Improving 2D Human Pose Estimation in Rare Camera Views with Synthetic Data
Miroslav Purkrabek, Jiri Matas
The 18th IEEE International Conference on Automatic Face and Gesture Recognition
Winner of the Best Poster Award
Abstract: Methods and datasets for human pose estimation focus predominantly on side- and front-view scenarios. We overcome the limitation by leveraging synthetic data and introduce RePoGen (RarE POses GENerator), an SMPL-based method for generating synthetic humans with comprehensive control over pose and view. Experiments on top-view datasets and a new dataset of real images with diverse poses show that adding the RePoGen data to the COCO dataset outperforms previous approaches to top- and bottom-view pose estimation without harming performance on common views. An ablation study shows that anatomical plausibility, a property prior research focused on, is not a prerequisite for effective performance. The introduced dataset and the corresponding code are available on the project website.

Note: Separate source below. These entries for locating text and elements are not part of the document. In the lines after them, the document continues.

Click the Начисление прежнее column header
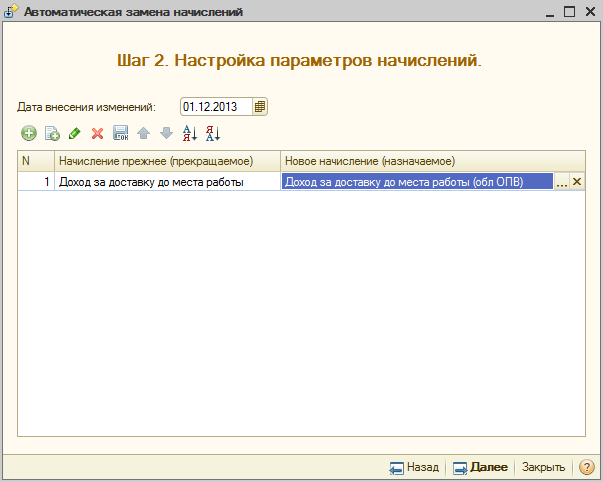 167,160
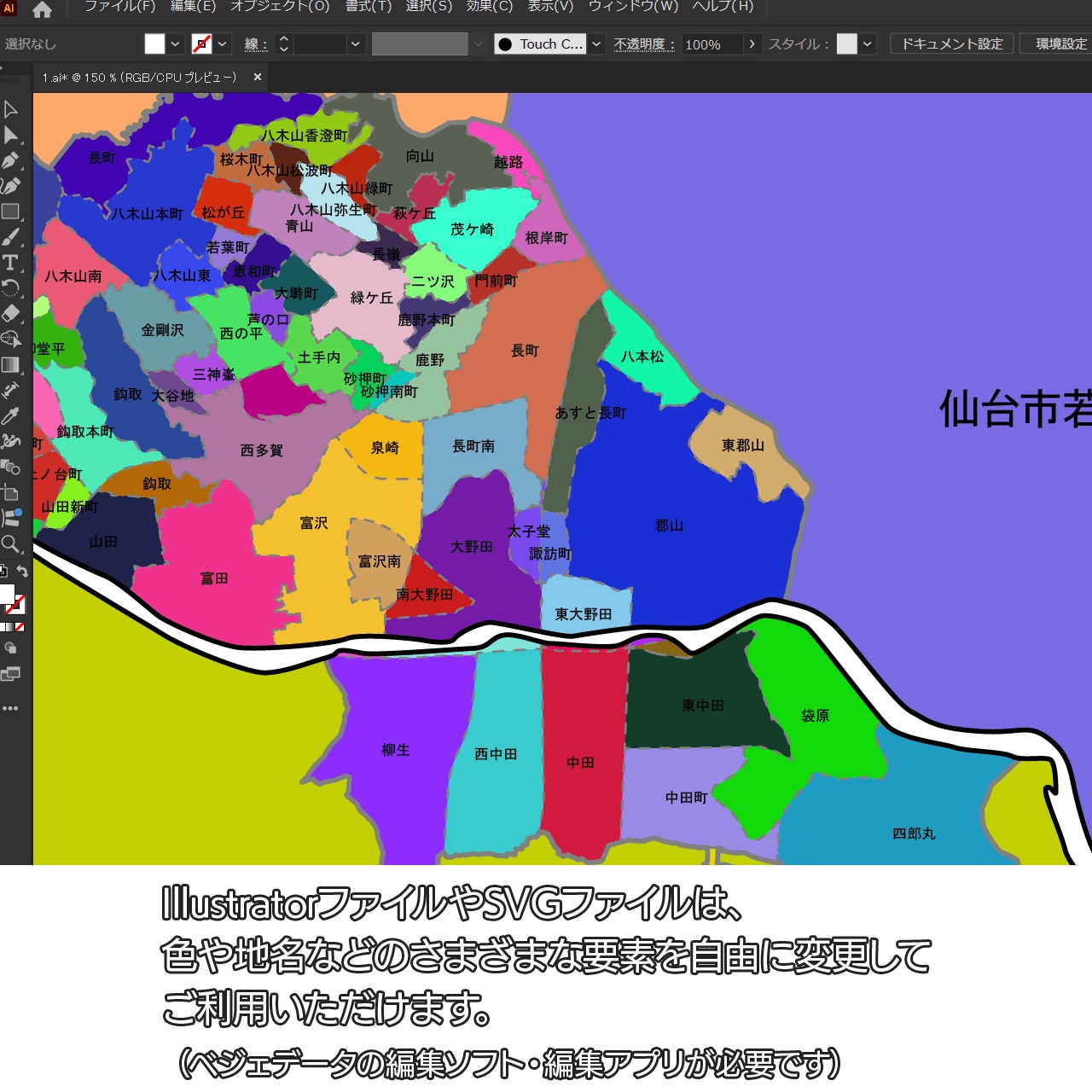
Task: Expand the style (スタイル) dropdown
Action: (868, 44)

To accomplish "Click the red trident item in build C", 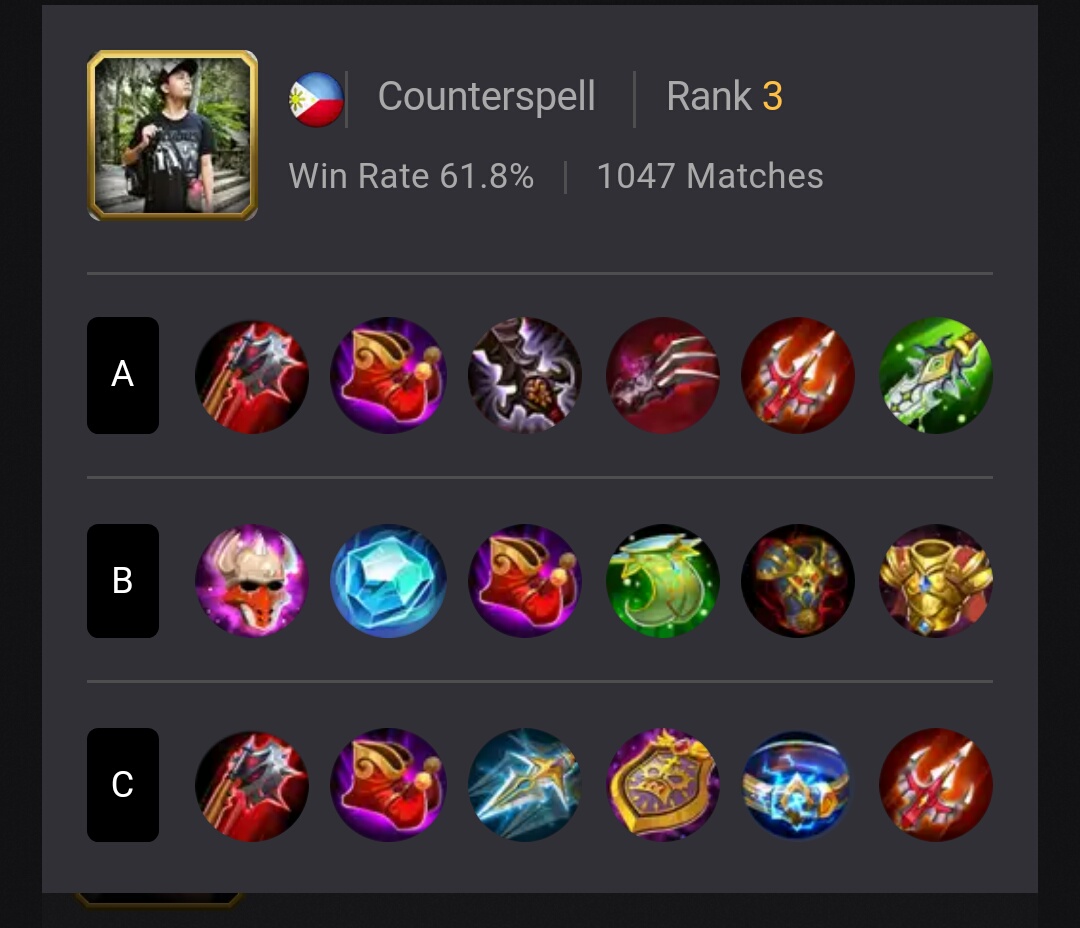I will [935, 785].
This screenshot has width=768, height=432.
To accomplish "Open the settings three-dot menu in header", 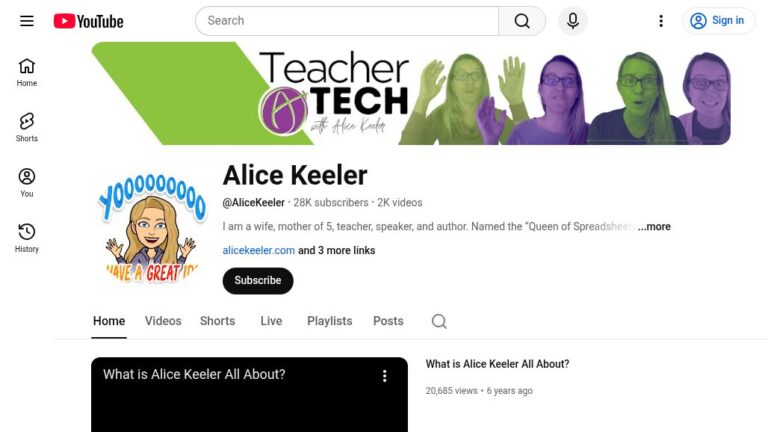I will click(x=661, y=21).

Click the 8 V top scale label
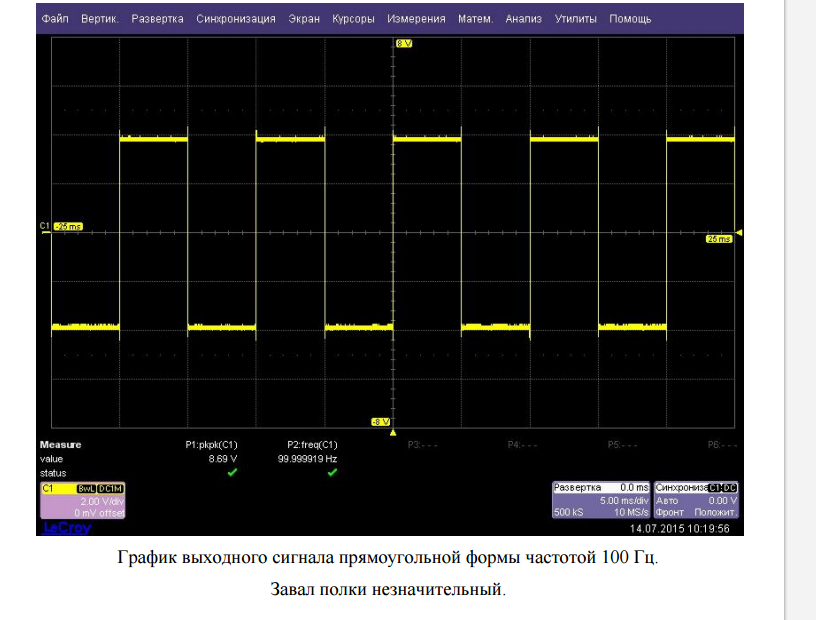click(404, 45)
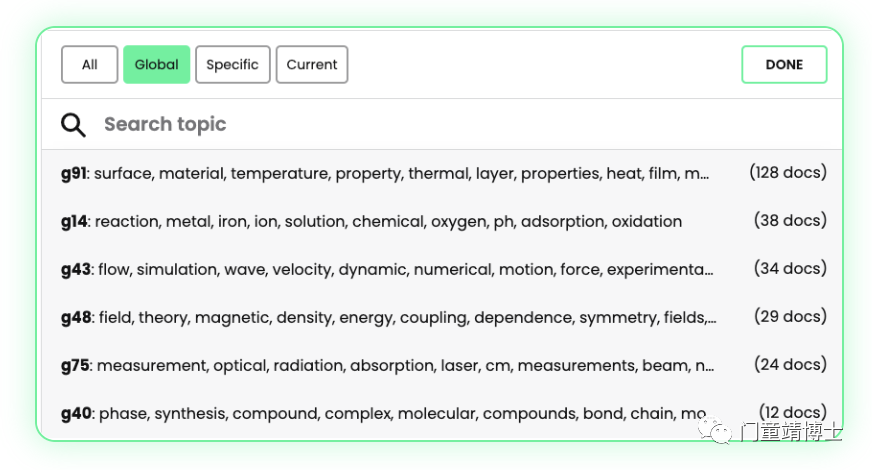This screenshot has width=872, height=470.
Task: Select the All filter
Action: [89, 65]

Discovery, tracking and redection of floorball players from multiple cameras
Miroslav Purkrabek
Master thesis
Abstract: This thesis proposes a new system for unsupervised person tracking by detection. The system focuses on tracking players in sports video, specifically floorball, using multiple cameras with different viewing angles. The new hard-negative mining technique leveraging time constraints enables us to train the identification network without labelled data. The proposed method generates tracklets with a low level of ID switches, and it is appropriate for generating labelled data for supervised training. Samples from the newly created dataset, which we used for evaluation, are attached to the thesis along with the code.

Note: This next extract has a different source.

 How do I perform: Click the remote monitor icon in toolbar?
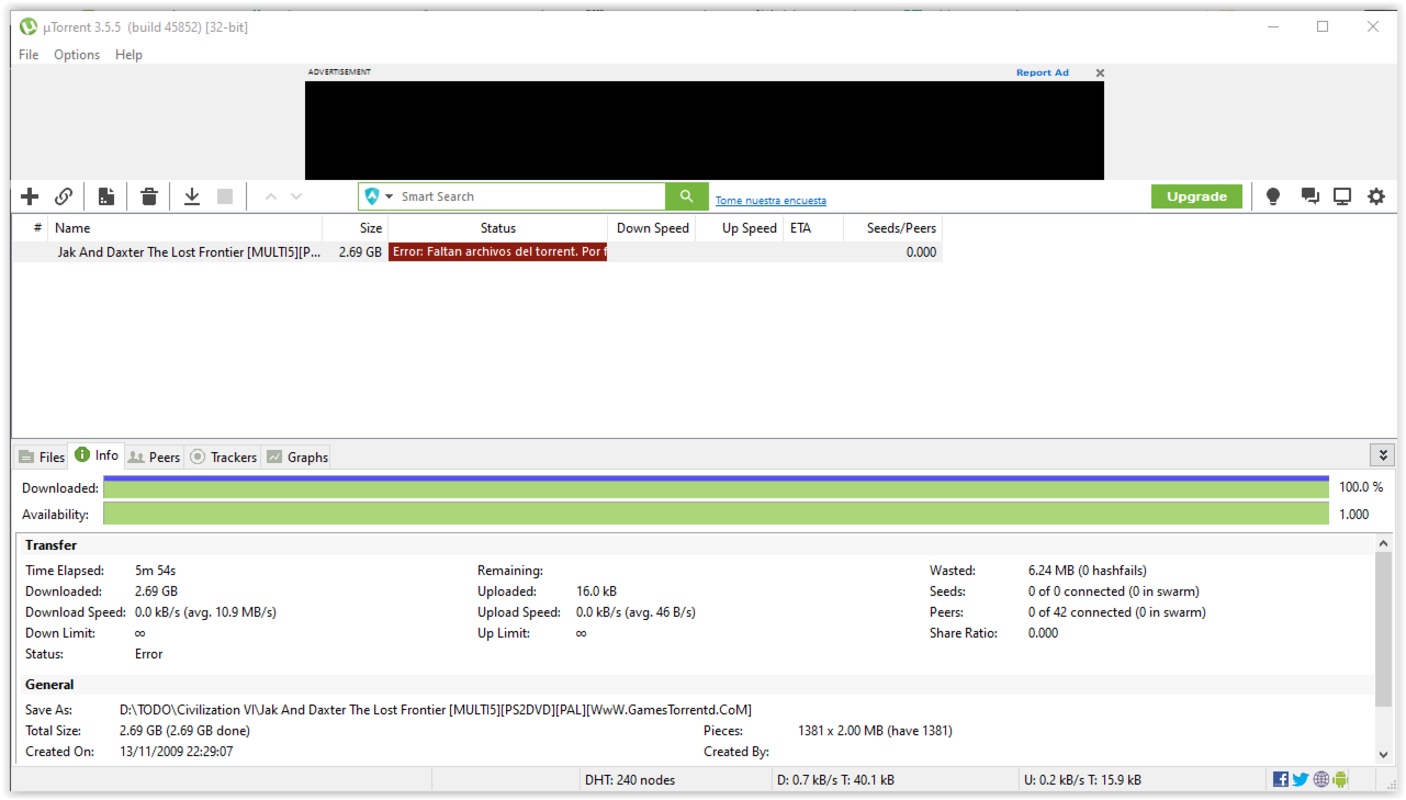click(1342, 197)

Floorball Player Tracking from a Top-View Camera
Miroslav Purkrabek
Bachelor thesis
Abstract: In this thesis, we propose a new system for online person tracking by detection. The system focuses on tracking persons in top-view sports videos. A modified YOLO network serves as a person detector from top-view videos. A fine-tuned ResNet network works as a similarity metric allowing person reidentification by visual similarity. The proposed method achieves 94% mAP in the detection and 90% MOTA in the tracking on a new dataset from sports videos. The dataset is attached to the thesis along with a GUI application for data processing.